EXTRACTED DATA -
————

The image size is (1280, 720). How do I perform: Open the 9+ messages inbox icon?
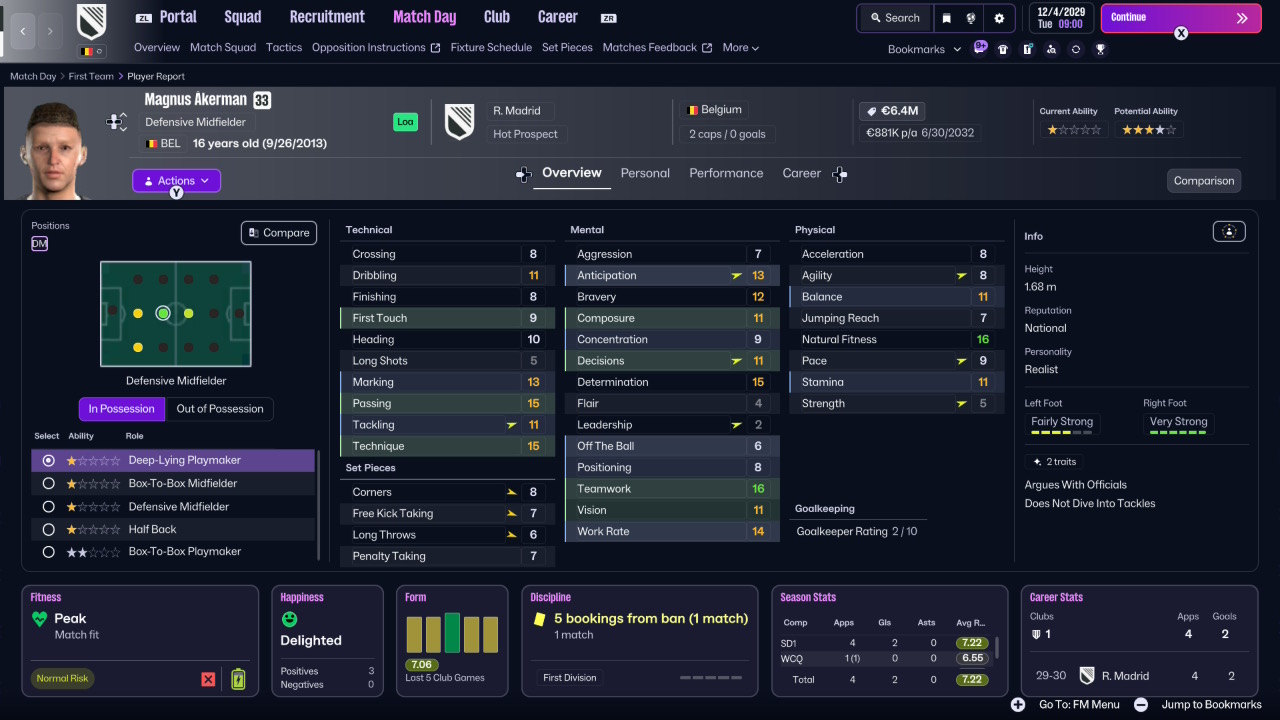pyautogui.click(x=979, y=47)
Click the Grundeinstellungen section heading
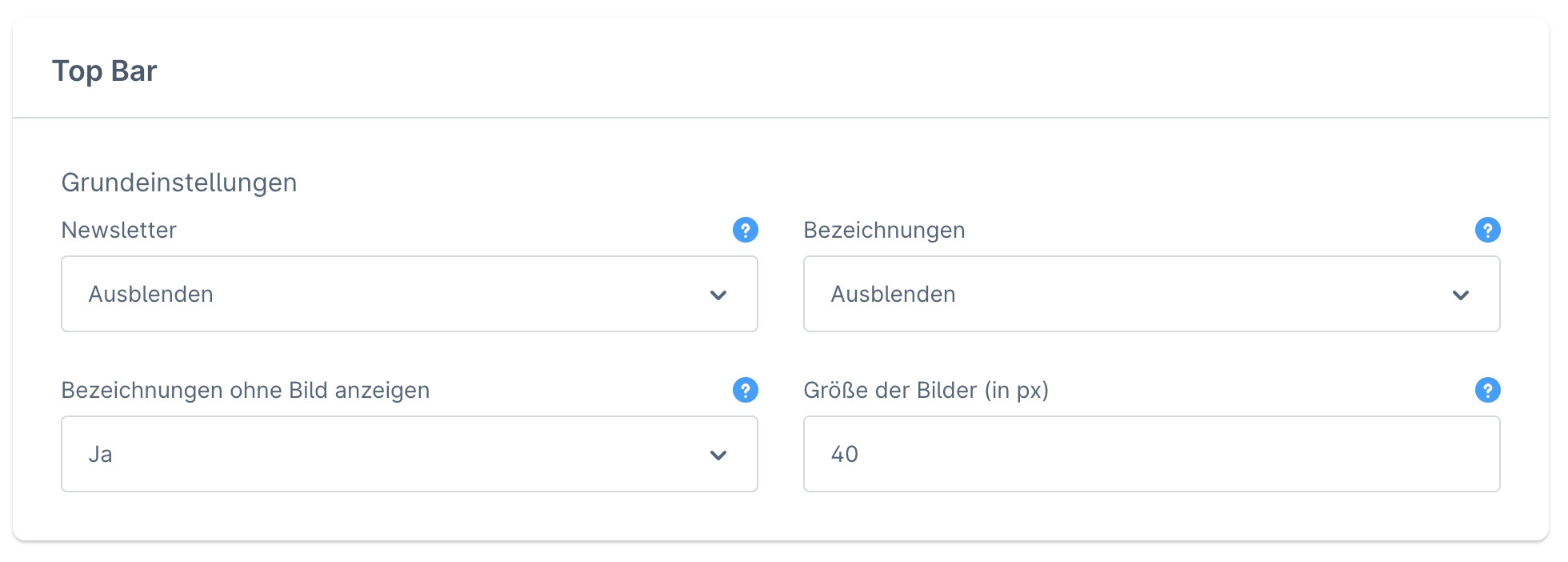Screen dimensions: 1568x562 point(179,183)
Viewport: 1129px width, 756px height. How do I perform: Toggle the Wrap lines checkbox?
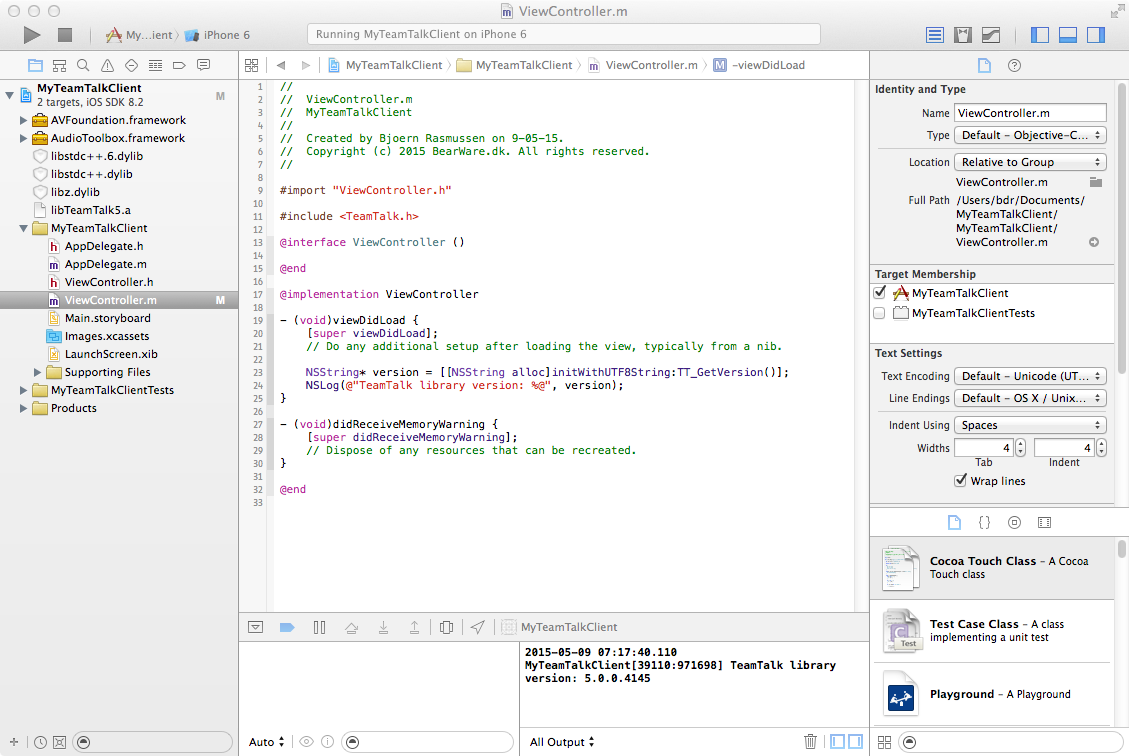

————

WHAT THE TASK REQUIRES -
The entries are to be transcribed word for word, without their images.

ANSWER FOR THE TASK -
The image size is (1280, 720). How do I perform: Open the 9+ messages inbox icon?
pyautogui.click(x=979, y=47)
Click the Grundeinstellungen section heading
Screen dimensions: 1568x562 point(179,183)
Viewport: 1129px width, 756px height. How do I perform: Toggle the Wrap lines checkbox?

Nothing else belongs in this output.